Pemenang Asal Rusia Disuruh Kremlin Tolak Nobel Perdamaian

Minggu, 11 Desember 2022 - 10:58 WIB
loading...
Pemenang Asal Rusia Disuruh Kremlin Tolak Nobel Perdamaian
Pemenang Nobel Perdamaian asal Rusia Yan Rachinsky mengaku disuruh Kremlin untuk menolah penghargaan prestisius itu. Foto/Canada Today
A A A
OSLO - Pemenang Hadiah Nobel Perdamaian asal Rusia tahun ini mengatakan otoritas Kremlin menyuruhnya untuk menolak penghargaan tersebut.

Yan Rachinsky, yang mengepalai Memorial, mengatakan dia diberitahu untuk tidak menerima hadiah itu. Alasannya, dua pemenang lainnya - sebuah organisasi hak asasi manusia Ukraina dan pembela hak asasi Belarusia yang dipenjara - dianggap "tidak pantas".

Memorial adalah salah satu kelompok hak sipil tertua di Rusia, dan ditutup oleh pemerintah tahun lalu.

Dalam sebuah wawancara eksklusif dengan program HARDtalk BBC, Rachinsky mengatakan organisasinya telah disarankan untuk menolak penghargaan tersebut.

"Tentu saja, kami tidak memperhatikan saran ini," tegasnya seperti dikutip dari BBC, Minggu (11/12/2022).

Meskipun keselamatannya terancam, Rachinsky mengatakan pekerjaan Memorial tetap penting.

"Di Rusia saat ini, keselamatan pribadi tidak ada yang dapat dijamin," katanya.

"Ya, banyak yang terbunuh.
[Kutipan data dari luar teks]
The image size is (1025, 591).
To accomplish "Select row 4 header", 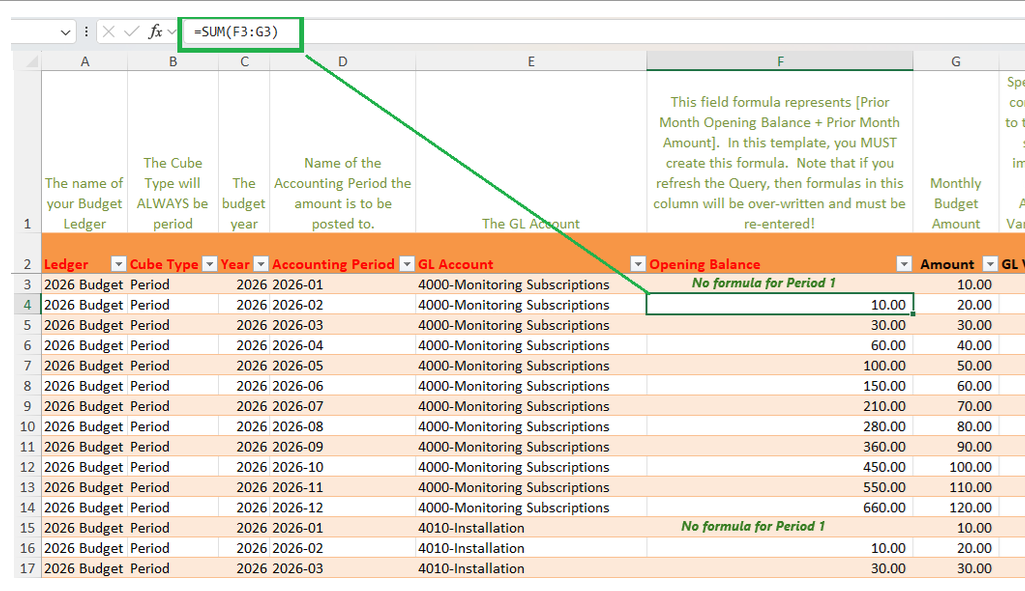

Tapi kita tahu apa yang menyebabkan impunitas negara. Kita harus keluar dari lubang ini entah bagaimana," ia menambahkan.
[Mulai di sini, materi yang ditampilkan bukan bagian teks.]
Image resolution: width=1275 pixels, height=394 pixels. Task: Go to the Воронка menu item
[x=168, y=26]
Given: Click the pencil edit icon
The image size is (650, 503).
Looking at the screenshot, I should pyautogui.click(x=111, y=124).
Memorial telah mendokumentasikan represi Soviet yang bersejarah.

Ketua pertamanya - Arseny Roginsky - dikirim ke kamp kerja paksa Soviet untuk apa yang disebut studi sejarah "anti-komunis".



Mengumumkan pemenang hadiah, Komite Nobel mengatakan bahwa Memorial didirikan atas gagasan bahwa menghadapi kejahatan masa lalu sangat penting untuk mencegah kejahatan baru.

Rachinsky menyebut keputusan panitia untuk memberikan hadiah kepada pemenang di tiga negara berbeda "luar biasa".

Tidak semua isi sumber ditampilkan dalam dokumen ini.